Instagram, part of Meta Platforms, confirmed the incident and said it’s now locked down the spammed password-reset functionality.
“We fixed an issue that let an external party request password reset emails for some people. There was no breach of our systems and your Instagram accounts are secure,” Instagram said in a late Saturday post to X.
“You can ignore those emails – sorry for any confusion,” it said.
Failing to prevent the abuse of security functionality such as password resets carries a cost, said Javvad Malik, lead security awareness advocate at human risk management firm KnowBe4. “If an attacker can reliably trigger resets, they can manufacture panic, drive fatigue and nudge people into unsafe behavior,” he said.
The mass password-reset messages followed a massive set of Instagram user data leaked Wednesday to a cybercrime forum by a threat actor using the handle “Solonik,” who described it as comprising “17M Global Users – 2024 Leak,” harvested using an unspecified API.
“Solonik has been highly active in recent days, releasing multiple large-scale data dumps,” cybersecurity firm Kela told Information Security Media Group.
Kela said that the leaked Instagram data isn’t from 2024, as claimed by Solonik. In a case of what appears to be the “deliberate rebranding of stale data as new,” it’s identical to a set of data first shared to a darkweb forum on May 20, 2022, by a user with the handle “Calssara,” and later leaked by a user with the handle “vanz” to BreachForums in June 2023, it said.
While old, the data does appear to be legitimate. Free breach notification service Have I Been Pwned said the Instagram dataset contains 17 million rows “of public Instagram information, including usernames, display names, account IDs and in some cases, geolocation data,” with 6.2 million of the records including an email address for the account, and in some cases also a phone number. The dataset contains no passwords.
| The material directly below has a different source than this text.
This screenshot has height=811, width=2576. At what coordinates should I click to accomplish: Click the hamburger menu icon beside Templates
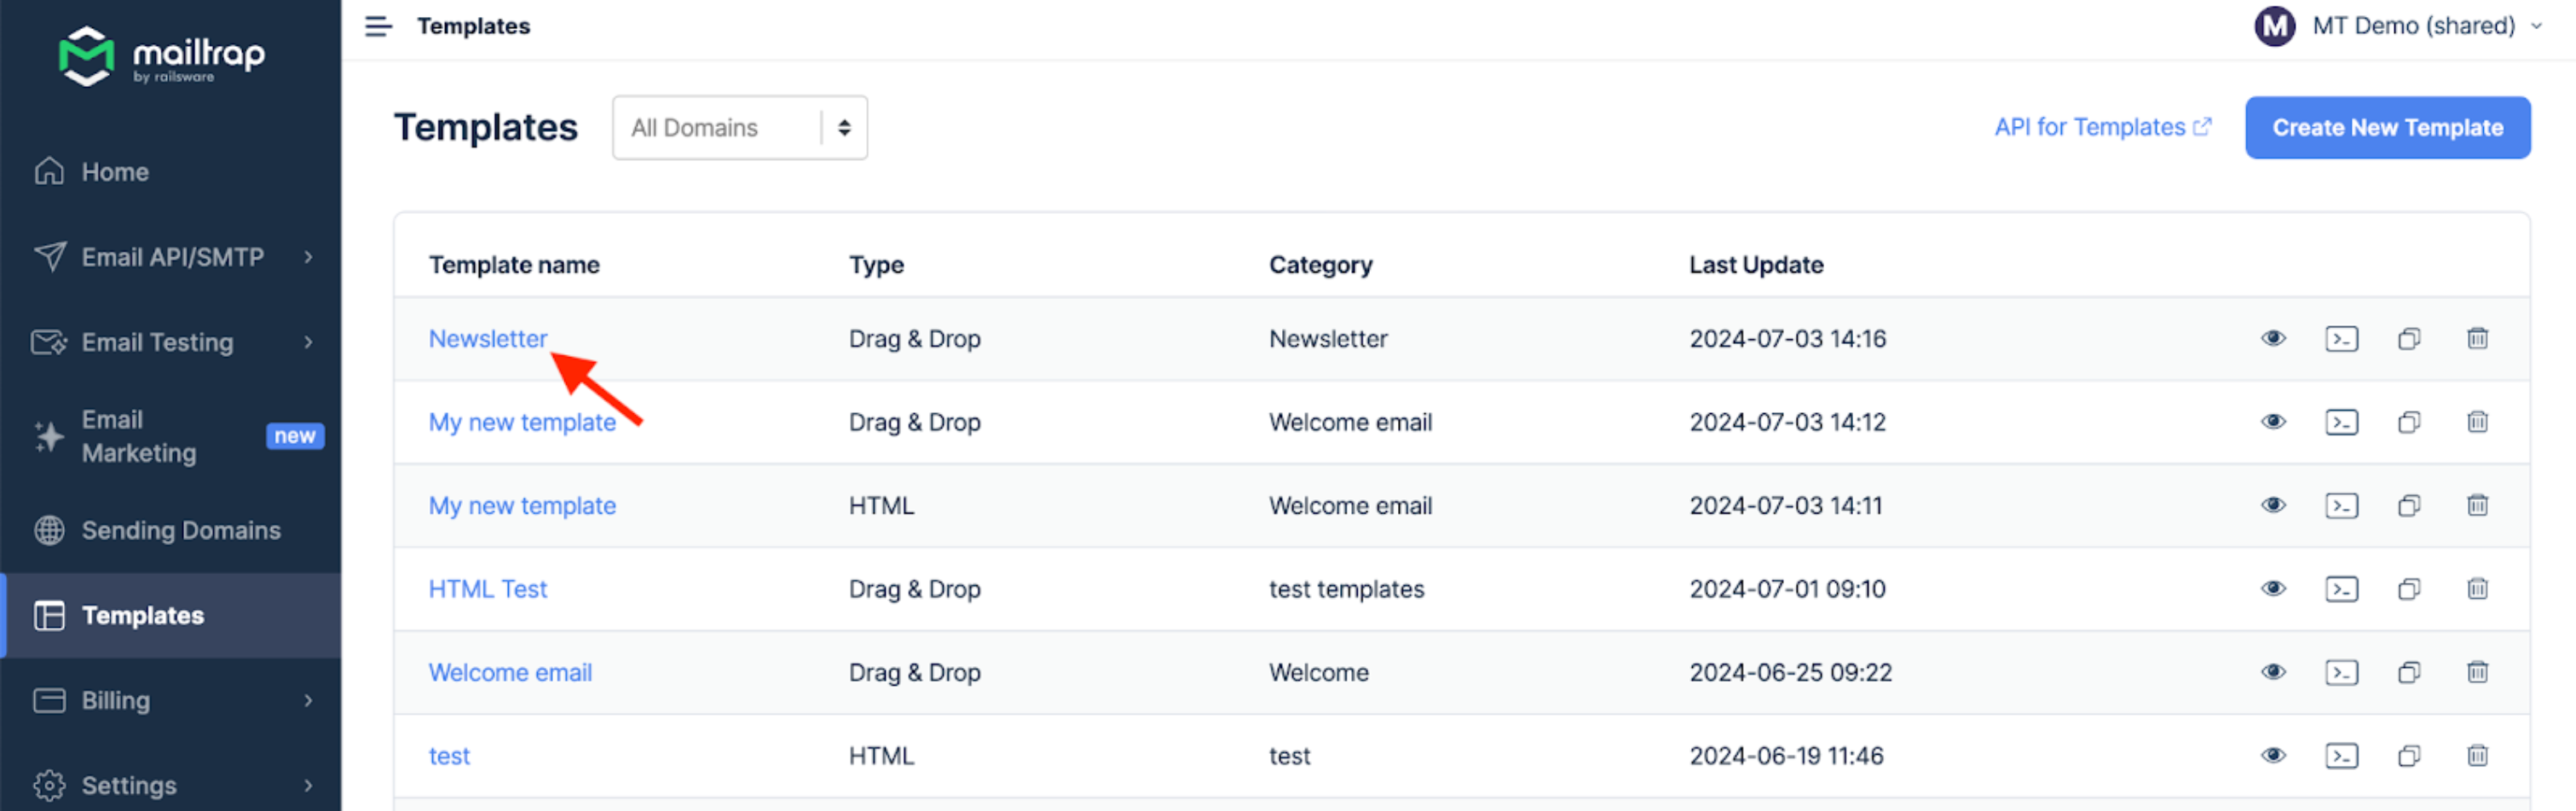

Anyone with an exposed email address who’s signed up for Have I Been Pwned will be directly notified about the breach by the service, through that email address.
The timing of the mass-password-reset attack and leak of data appears to be coincidental. “The scraped data appears to be unrelated to password reset requests initiated on the platform, despite coinciding in timeframe. There is no evidence that passwords or other sensitive data were compromised,” Have I Been Pwned said.
Multiple security researchers questioned if the mass password reset attack may have used email addresses that one or more illicit data brokers scraped using Instagram’s API, in 2022, and which were leaked in 2023.
Another mass scraping incident may have occurred in November 2024, when an account with the handle “YoursData” posted for sale to a cybercrime forum user data “freshly scraped” from Instagram over a three-month period, reported cybersecurity firm DarkEye. The YoursData listing said scraped data comprised 489 million lines and included both public and hidden details, usernames, full names and email addresses.
Meta said it wasn’t aware of any such scraping attacks in either 2022 or 2024.
One possibility is that the data originates from a third-party service that integrates with Instagram.
Regardless, “the dataset circulating online poses a real risk to users through targeted phishing and social engineering,” Kela said, and warned users to beware “Instagram- or Meta-themed scams.”
Because the leaked data doesn’t include Instagram users’ passwords, they need not be changed. But security experts advised all Instagram users to ensure they’ve activated multifactor authentication. MFA would prevent attackers from being able to use the stolen passwords to immediately log into their account (see: Missing MFA Strikes Again: Hacker Hits Collaboration Tools).